__Exercise description__. Starting from the line that holds "Switch to PaginationInnerInterceptor.class", print every line through the end of the records, first and last included.

__Stored items__.
###

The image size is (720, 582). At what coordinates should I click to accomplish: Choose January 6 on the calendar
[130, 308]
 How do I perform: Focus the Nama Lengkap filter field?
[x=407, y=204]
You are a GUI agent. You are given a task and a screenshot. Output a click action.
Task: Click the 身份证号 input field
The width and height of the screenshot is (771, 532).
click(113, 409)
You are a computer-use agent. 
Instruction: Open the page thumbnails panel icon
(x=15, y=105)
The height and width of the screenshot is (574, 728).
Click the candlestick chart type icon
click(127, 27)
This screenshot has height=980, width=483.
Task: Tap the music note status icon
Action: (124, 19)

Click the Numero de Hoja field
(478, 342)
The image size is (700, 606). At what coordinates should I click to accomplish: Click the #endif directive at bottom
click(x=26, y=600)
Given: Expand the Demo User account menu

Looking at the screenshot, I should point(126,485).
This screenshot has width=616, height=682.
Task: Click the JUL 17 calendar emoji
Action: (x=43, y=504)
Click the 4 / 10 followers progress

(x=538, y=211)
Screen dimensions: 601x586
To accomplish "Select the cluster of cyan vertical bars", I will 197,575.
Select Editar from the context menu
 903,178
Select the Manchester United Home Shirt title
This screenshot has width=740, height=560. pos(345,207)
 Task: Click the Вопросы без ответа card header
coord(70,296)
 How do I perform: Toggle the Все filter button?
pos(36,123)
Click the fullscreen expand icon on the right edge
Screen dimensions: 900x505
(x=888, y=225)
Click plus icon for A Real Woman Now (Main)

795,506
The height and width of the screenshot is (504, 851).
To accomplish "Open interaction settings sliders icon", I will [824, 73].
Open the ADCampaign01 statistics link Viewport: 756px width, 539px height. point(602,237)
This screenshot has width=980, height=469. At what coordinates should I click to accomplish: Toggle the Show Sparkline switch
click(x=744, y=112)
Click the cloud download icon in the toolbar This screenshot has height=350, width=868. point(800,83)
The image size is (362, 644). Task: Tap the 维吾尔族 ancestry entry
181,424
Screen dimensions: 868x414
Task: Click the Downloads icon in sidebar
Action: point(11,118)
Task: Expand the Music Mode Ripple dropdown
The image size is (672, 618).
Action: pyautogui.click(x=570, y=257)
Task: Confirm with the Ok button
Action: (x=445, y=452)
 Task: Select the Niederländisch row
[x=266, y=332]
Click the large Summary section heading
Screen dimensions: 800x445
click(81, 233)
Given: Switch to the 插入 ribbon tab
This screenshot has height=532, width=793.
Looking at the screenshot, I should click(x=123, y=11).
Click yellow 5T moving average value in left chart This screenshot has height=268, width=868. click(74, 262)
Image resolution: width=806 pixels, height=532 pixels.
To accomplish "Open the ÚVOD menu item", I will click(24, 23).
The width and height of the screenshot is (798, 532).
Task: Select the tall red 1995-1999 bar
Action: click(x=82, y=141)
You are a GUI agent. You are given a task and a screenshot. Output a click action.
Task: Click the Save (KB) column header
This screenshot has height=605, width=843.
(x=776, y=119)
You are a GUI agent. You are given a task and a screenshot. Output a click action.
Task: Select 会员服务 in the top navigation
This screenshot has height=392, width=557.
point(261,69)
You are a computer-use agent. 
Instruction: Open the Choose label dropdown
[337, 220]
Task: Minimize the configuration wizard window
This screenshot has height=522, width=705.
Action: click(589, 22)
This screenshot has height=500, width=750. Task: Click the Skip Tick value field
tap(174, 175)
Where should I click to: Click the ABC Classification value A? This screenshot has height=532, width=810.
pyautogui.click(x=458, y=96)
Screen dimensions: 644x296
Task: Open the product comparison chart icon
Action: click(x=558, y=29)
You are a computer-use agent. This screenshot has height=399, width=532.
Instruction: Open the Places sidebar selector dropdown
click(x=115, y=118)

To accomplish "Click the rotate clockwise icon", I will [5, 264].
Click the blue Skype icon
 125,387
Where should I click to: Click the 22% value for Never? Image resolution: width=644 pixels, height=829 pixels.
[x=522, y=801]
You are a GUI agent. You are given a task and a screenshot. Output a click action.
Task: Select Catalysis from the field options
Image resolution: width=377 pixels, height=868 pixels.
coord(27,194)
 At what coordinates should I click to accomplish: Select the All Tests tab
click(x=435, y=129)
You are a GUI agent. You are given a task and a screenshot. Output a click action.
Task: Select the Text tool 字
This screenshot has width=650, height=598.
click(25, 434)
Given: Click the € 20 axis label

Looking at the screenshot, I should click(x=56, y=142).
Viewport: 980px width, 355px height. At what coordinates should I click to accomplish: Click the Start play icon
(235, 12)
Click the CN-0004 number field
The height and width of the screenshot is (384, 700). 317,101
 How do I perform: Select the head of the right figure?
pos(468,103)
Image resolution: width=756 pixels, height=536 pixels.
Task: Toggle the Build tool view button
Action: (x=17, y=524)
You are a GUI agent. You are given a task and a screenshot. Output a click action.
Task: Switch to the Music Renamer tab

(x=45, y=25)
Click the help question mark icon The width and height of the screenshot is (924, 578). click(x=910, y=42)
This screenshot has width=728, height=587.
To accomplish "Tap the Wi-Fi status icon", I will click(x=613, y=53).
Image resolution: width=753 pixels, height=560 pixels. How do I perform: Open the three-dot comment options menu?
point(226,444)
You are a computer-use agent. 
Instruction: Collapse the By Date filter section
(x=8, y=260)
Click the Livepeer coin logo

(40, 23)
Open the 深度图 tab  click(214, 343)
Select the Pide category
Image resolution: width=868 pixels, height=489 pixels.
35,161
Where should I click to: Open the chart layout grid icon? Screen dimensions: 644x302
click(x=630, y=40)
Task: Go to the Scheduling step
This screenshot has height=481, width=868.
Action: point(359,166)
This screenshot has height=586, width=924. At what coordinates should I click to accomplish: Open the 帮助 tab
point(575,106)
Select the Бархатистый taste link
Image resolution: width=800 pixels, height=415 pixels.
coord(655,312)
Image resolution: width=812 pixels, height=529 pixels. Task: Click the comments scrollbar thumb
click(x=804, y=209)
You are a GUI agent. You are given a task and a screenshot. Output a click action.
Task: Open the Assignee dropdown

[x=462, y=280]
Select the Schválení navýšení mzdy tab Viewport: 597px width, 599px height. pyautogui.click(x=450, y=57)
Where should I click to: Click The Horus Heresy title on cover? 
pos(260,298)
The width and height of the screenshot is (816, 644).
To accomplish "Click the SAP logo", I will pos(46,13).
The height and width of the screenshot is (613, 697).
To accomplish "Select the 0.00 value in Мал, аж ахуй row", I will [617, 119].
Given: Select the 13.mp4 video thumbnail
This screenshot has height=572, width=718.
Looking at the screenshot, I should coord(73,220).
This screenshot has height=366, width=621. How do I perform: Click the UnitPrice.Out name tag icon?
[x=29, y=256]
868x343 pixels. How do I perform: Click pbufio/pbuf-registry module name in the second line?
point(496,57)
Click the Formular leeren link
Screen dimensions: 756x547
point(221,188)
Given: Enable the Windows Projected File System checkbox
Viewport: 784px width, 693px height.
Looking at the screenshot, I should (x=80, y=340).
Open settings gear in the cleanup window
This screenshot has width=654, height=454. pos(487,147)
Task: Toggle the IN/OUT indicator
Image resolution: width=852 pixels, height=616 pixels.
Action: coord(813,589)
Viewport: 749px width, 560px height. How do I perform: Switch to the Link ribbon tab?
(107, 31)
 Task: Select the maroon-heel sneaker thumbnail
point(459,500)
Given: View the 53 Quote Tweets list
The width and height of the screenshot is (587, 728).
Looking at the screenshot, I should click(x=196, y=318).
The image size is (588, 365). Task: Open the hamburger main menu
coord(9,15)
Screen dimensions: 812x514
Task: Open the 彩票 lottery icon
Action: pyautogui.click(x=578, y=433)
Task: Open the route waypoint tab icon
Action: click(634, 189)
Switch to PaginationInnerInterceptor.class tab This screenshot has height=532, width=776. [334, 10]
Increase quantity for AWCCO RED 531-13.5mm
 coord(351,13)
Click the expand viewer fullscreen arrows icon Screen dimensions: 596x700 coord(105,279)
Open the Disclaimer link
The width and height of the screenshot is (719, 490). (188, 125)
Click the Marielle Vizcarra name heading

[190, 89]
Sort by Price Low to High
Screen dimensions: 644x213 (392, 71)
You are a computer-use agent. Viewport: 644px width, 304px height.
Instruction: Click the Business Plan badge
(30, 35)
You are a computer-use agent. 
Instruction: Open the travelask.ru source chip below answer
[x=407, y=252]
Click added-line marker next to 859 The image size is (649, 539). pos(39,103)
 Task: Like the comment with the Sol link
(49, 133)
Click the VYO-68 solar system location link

###

__Expected output__.
Switch to PaginationInnerInterceptor.class tab This screenshot has height=532, width=776. [334, 10]
Increase quantity for AWCCO RED 531-13.5mm
 coord(351,13)
Click the expand viewer fullscreen arrows icon Screen dimensions: 596x700 coord(105,279)
Open the Disclaimer link
The width and height of the screenshot is (719, 490). (188, 125)
Click the Marielle Vizcarra name heading

[190, 89]
Sort by Price Low to High
Screen dimensions: 644x213 (392, 71)
You are a computer-use agent. Viewport: 644px width, 304px height.
Instruction: Click the Business Plan badge
(30, 35)
You are a computer-use agent. 
Instruction: Open the travelask.ru source chip below answer
[x=407, y=252]
Click added-line marker next to 859 The image size is (649, 539). pos(39,103)
 Task: Like the comment with the Sol link
(49, 133)
Click the VYO-68 solar system location link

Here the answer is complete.